Bill vs misleading cigarette labels OKd
Its tar and other toxic contents, regardless of amount, will accumulate in your lungs and may eventually kill you.
Under a law awaiting the signature of President Aquino, cigarette packs or tobacco packages will no longer carry labels such as “low tar,” “light,” “ultra-light,” “mild,” “extra” and “ultra” that mislead a consumer into thinking the product is not harmful.
This is one of the key provisions of the proposed graphic health warning law that Congress approved before adjourning last week.
Its main aim is to have graphic health warnings on cigarette packs that warn of the “devastating effects” of smoking and passive smoking, and remove misleading claims that tend to convey the product is less harmful than it is.
Local and foreign brands
“The State shall protect and promote the right to health of the people and instill health consciousness among them,” the proposed law says.
It also aims to protect consumers from trade malpractices and from substandard tobacco products.
Once signed by the President, it will apply to tobacco products locally manufactured or imported and introduced in the Philippine market.
Under the World Health Organization’s Framework Convention on Tobacco Control (FCTC), the Philippines has the duty to adopt and implement effective health warnings on tobacco products by September 2008.
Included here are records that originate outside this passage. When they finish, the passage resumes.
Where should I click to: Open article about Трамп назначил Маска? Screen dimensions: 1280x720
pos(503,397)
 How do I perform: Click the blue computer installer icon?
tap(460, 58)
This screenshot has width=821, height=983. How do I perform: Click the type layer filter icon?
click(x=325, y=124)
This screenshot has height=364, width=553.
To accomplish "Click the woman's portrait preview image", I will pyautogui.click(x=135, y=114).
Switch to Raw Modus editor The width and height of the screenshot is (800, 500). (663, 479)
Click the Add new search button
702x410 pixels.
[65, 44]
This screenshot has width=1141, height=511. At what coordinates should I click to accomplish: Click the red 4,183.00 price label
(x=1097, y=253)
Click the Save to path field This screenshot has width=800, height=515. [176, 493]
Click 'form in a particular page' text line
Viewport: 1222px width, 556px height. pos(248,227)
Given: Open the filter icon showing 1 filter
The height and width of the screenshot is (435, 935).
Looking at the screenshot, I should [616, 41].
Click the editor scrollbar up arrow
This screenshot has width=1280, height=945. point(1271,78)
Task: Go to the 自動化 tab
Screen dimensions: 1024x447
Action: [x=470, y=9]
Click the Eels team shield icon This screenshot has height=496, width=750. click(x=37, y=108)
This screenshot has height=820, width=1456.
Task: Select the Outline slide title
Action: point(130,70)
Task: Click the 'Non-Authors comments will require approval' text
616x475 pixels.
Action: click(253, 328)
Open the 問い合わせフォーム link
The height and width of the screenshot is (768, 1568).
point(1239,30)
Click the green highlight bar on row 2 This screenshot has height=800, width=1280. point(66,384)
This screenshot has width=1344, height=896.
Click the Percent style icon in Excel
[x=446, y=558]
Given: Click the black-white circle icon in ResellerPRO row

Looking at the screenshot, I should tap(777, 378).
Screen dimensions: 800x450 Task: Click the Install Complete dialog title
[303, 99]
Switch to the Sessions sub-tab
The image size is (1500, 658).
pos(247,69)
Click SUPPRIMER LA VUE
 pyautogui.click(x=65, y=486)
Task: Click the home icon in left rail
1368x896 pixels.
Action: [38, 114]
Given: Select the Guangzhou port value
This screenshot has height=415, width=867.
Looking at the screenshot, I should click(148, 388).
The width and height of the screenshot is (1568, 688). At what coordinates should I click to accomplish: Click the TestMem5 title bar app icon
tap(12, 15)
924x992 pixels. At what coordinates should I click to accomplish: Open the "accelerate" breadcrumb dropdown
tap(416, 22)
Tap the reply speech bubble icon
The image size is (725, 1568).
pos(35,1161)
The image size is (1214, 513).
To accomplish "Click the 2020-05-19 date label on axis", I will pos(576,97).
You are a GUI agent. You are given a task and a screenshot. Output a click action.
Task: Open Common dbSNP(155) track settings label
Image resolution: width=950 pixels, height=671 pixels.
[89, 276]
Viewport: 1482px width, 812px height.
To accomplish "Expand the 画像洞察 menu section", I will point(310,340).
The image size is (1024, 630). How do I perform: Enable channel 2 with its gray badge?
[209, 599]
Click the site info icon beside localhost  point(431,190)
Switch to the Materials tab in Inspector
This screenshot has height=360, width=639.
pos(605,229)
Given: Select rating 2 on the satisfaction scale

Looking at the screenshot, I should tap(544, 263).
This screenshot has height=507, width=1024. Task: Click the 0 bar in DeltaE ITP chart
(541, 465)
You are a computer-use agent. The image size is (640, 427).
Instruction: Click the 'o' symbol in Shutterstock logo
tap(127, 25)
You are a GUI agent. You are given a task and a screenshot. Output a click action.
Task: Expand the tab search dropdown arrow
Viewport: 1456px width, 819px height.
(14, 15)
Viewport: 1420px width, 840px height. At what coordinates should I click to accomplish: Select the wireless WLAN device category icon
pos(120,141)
Section 8 of the measure states that a year after the Department of Health issues the templates, no cigarette pack or package “shall bear any number or descriptor such as ‘low tar,’ ‘light,’ ‘ultra-light,’ or ‘mild,’ ‘extra,’ ‘ultra,’ and similar terms in any language that … misleads a consumer to believe that a tobacco product or variant is healthier, safer or less harmful.”
The proposed law imposes stiff penalties on manufacturers or retailers violating its provisions.
It defines graphic health warnings as photographic images printed on the package that “accurately depict the hazards of tobacco use and [are] accompanied by textual warning related to the picture.”
Picture and text
The warnings, consisting of picture and text, will be printed on 50 percent of the principal display surfaces of any tobacco package. They will occupy 50 percent of the front and back panels of the packaging.
They will be printed using current technology to come up with “vivid and realistic pictures,” and in a color “which contrasts conspicuously with the background of the package,” according to the measure.
A maximum 12 templates of the warnings will be printed simultaneously, and rotated periodically for each brand family and each variant, so that every two years, the variations of the warnings will appear in the market with the same frequency.
Fines up to P2M
The measure imposes individual fines on manufacturers, importers and distributors of tobacco products, as well as their agents, for violation of its provisions.
The penalty ranges from P500,000, on the first offense, to P1 million, on the second offense, to P2 million or imprisonment of not more than five years, or both, on the third offense.
“If the guilty officer is a foreign national, he shall be deported after service of sentence and/or payment of applicable fines … and permanently barred from reentering the Philippines,” the measure says.
The withdrawal from factory or importation of noncompliant tobacco packages constitutes one offense. An additional penalty of P100,000 per day shall be imposed for each day the violation continues after the Department of Trade and Industry (DTI) has issued an order notifying the company of the infraction.
Penalties vs sellers
The proposed law imposes a different set of fines on retailers or sellers, and their agents: P10,000 on the first offense; P50,000 on the second offense; and P100,000 or imprisonment of not more than one year, or both, on the third offense.
Each day that noncompliant tobacco packages are found in the retail establishments after the compliance date constitutes one offense.
An additional penalty of P5,000 is imposed for each day the violation continues after the DTI has issued the order notifying the retailers of the infraction.
Authors of the measure acknowledged that graphic health warnings were shown to be more effective in conveying the truth about the dangers of smoking than text warnings.